Notes on music’s lessons

Harvard Innovation Lab (Rose Lincoln/Harvard Staff Photographer)

Jazz legend Wynton Marsalis met his audience at a tuneful crossroads at Sanders Theatre Monday night, exploring America’s diverse musical heritage. On Tuesday, the energetic trumpeter and composer met with members of the Harvard community at the intersections of music, education, ethics, and innovation during two far-reaching panel discussions.

“Entrepreneurs are always in search of ideas, and artists have a knack with creativity and original thinking, which entrepreneurs can learn from,” said Mihir Desai, Mizuho Financial Group Professor of Finance, who moderated an afternoon panel with Marsalis and professors from Harvard Business School (HBS) at the Harvard Innovation Lab, or i-lab, a new University initiative aimed at fostering innovation and collaboration. The conversation was the first in a series of planned events for the i-lab that will explore the connections of artists as entrepreneurs.

Following his Monday night lecture, the third of six in a two-year presidential series, Marsalis pointed to Duke Ellington, the composer, musician, and big band leader as an example of a true innovator.

Ellington stuck fast to his mission of creating a fusion of sound based on musical tradition. He surrounded himself with other expert musicians who could help him realize his musical vision, and he worked harder than anyone, making up for a lack of resources by constantly sacrificing for his dream, said Marsalis during the HBS panel.

“He so believed in his music that he would sacrifice whatever he had to sacrifice for that music to be right. And the first thing he sacrificed was time. When everybody else was sleeping, he was up,” perfecting his music, said Marsalis.

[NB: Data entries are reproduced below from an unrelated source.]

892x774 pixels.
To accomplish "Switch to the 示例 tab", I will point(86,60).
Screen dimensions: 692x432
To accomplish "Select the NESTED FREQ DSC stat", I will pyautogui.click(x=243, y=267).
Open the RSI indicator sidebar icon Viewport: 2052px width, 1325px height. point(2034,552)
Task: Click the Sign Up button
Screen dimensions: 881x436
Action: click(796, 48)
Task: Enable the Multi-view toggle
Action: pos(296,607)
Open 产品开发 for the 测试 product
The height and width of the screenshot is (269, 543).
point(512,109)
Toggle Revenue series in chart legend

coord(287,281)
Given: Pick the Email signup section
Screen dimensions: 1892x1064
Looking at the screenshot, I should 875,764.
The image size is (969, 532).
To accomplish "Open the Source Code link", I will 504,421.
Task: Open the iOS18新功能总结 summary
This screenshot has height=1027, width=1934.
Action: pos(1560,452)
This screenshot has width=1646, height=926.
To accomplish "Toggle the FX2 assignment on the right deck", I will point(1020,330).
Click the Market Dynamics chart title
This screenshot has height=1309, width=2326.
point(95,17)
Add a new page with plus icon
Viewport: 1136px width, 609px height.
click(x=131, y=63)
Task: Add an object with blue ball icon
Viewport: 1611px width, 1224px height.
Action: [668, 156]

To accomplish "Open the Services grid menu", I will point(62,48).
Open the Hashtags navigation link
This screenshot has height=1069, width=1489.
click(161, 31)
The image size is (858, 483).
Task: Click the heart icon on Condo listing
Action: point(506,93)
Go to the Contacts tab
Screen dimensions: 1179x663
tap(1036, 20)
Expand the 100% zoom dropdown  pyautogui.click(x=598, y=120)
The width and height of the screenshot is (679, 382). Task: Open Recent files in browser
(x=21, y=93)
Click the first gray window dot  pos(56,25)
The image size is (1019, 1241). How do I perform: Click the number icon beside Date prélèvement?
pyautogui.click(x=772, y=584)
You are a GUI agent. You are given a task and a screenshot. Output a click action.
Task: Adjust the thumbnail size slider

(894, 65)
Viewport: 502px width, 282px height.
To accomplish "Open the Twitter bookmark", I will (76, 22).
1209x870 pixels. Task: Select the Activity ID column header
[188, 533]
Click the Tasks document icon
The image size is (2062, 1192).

Like music, business requires a profound understanding of the subject matter at hand, said the artistic director of Jazz at Lincoln Center, and confident professionals who know their material and are ready to lead. Marsalis said he examines a spreadsheet the same way he reviews a complicated musical score, by studying every number on the page.

“There’s not a conductor in the world who gets the score of [Igor Stravinsky’s] “The Rite of Spring” and goes, ‘Wow, there are a lot of notes here.’ You don’t sit in front of an orchestra with a score and say, ‘Well, I don’t understand these 20 measures, but we’ll make it through that OK.’ ”

In a story that resonated with the innovators and dreamers in the crowd, Marsalis recalled important advice he received from his father as he prepared to leave home as a teen. Friends and family told him to have something to fall back on if his plans for a musical career didn’t work out. Others cautioned that if he stuck with music he would struggle, like his father, a pianist, who worked hard just to make ends meet.

“My daddy said, ‘Man, the only thing I can tell you is, don’t have nothing to fall back on.’ ”

Music and the arts can be a guiding force in helping students to develop solid, moral foundations, several Harvard professors agreed during a talk with Marsalis titled “Education for Moral Agency and Engaged Citizenship” at the Harvard Graduate School of Education.

During the discussion, Marsalis touched on many of the themes in his 2008 book “Moving to Higher Ground: How Jazz Can Change Your Life.” The book discusses how concepts in jazz can be applied to broad life lessons involving integrity, creativity, empathy, and humility.

The trust, collaboration, experience, and communication that unfold on a stage filled with jazz musicians are applicable to the classroom as well, said Marsalis.

“Music forces you to hold two opposite thoughts in your mind, and it forces you to act on both of those things … all the time.” As part of a band, he said, you have to always be aware of what you are playing and what somebody else is playing. That art of listening, he argued, is essential to education.

As a young man, Marsalis played with an ensemble that included many members of Ellington’s band. The experience taught him a lesson in communication and understanding.

“The old men were always cussing us out and saying, ‘you all are playing too loud, too loud, too loud, too loud’ … Being around them forced you to play softer. Then, when you played softer, you could hear what somebody else was playing.”

Holding students to high standards and expecting them to bring ideas, energy, and commitment to their music is another Marsalis hallmark. He challenges young musicians, he said, as a means of getting them to take their craft seriously and bringing out their best.

His message was an important one for educators to remember, said panelist Diane L. Moore, a senior lecturer in religious studies and education at Harvard Divinity School.

“You take them seriously. You expect that they can rise to a standard,” said Moore. “Too often, we don’t involve and invite our students in any context of any classroom to collaborate, to assume they come into the classroom with valuable information that they can share.”